This might be a bit on the basic side. But we are having some discussions of how to best control our heating process.
We have a small heating system with a quite heavy metallic piece being heated by circulating water. The water is heated with a electric heater.
The question is; is it best to control the system based on the temperature before the metal piece or the temperature after the metal piece? I.e. TI 01 or TI 02?
The ones preferring controling the TI 01 say the control system will be much faster. The ones preferring controlling the TI 02 say the control system will be more rigid and less prone to becoming unstable.

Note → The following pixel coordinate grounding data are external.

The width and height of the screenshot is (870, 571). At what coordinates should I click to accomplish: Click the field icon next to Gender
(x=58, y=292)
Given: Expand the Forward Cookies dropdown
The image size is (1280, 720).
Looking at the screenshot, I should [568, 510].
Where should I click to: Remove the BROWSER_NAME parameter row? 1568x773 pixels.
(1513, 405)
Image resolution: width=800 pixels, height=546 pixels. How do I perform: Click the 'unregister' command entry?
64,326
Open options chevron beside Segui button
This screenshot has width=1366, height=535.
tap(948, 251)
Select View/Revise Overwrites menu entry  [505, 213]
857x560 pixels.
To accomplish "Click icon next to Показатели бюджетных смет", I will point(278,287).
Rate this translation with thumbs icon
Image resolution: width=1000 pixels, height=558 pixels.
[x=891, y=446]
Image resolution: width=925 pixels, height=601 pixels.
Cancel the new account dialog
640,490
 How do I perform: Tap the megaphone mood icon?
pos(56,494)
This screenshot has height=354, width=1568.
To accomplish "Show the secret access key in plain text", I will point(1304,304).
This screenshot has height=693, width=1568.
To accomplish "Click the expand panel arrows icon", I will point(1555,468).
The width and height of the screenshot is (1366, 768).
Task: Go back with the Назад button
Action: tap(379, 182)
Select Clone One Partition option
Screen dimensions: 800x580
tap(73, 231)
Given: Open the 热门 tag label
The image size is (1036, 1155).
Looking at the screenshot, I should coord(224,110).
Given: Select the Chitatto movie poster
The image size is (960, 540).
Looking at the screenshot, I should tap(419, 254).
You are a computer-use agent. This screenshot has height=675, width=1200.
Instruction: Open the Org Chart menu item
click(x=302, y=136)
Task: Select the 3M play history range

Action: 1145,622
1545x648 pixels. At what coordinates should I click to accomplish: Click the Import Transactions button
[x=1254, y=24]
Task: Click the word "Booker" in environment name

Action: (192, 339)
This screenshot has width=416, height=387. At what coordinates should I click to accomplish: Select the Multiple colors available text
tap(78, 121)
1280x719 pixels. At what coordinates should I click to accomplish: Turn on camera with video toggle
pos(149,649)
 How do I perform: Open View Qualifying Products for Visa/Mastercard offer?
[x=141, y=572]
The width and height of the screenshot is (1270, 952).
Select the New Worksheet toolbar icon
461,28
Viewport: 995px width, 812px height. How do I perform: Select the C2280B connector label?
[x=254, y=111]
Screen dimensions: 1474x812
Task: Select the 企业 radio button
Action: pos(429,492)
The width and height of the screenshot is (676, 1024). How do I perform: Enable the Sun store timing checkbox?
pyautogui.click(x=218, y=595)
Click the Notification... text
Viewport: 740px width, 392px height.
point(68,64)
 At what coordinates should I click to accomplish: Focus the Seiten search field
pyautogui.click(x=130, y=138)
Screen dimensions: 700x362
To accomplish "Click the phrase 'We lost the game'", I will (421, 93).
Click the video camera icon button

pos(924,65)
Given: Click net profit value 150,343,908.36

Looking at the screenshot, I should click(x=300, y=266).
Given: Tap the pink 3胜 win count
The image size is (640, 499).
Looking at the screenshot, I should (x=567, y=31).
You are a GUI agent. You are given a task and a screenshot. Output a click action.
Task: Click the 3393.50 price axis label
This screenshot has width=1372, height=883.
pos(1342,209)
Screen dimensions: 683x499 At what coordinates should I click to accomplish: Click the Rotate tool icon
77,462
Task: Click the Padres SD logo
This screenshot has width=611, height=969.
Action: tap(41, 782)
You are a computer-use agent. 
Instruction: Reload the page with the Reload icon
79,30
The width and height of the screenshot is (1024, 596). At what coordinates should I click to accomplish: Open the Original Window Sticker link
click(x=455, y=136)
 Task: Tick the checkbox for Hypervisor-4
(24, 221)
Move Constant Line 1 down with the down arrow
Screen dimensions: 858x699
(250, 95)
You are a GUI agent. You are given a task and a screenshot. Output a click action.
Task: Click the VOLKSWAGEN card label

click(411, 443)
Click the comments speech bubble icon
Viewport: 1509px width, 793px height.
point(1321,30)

Is there a clear "correct answer"?
I am not sure there is a clear "correct answer," but I would suggest using both TI 01 and TI 02. I am assuming the desire is to maintain the metal mass at some specified temperature without being able to directly measure its temperature. I would guess that you would have some upper limit on the TI 01 temperature so I would override based on that limit. I would guess that the TI 02 temperature gives a better indication of the actual temperature of the metal mass so I would use that as the main control point.
Controlling the voltage to the heater would give you a better overall control than simple on-off control.
Thank you for your quick input. Your assumptions are correct. Usually we'd like 70 or 80 C in the metal.
I was worried it wasn't as clear cut to answer.
Yes if we rebuild a variable output would be beneficial.
I agree with the previous poster T02 tells you what the temperature of the Mass is, assuming you have a good thermal transfer. T01 won't be much hotter than T02 depending on the rate of circulation.
The normal way to control Electric Heat is Time Duration not Voltage,
very easy to do using Solid State Relay with a time proportional output from control system.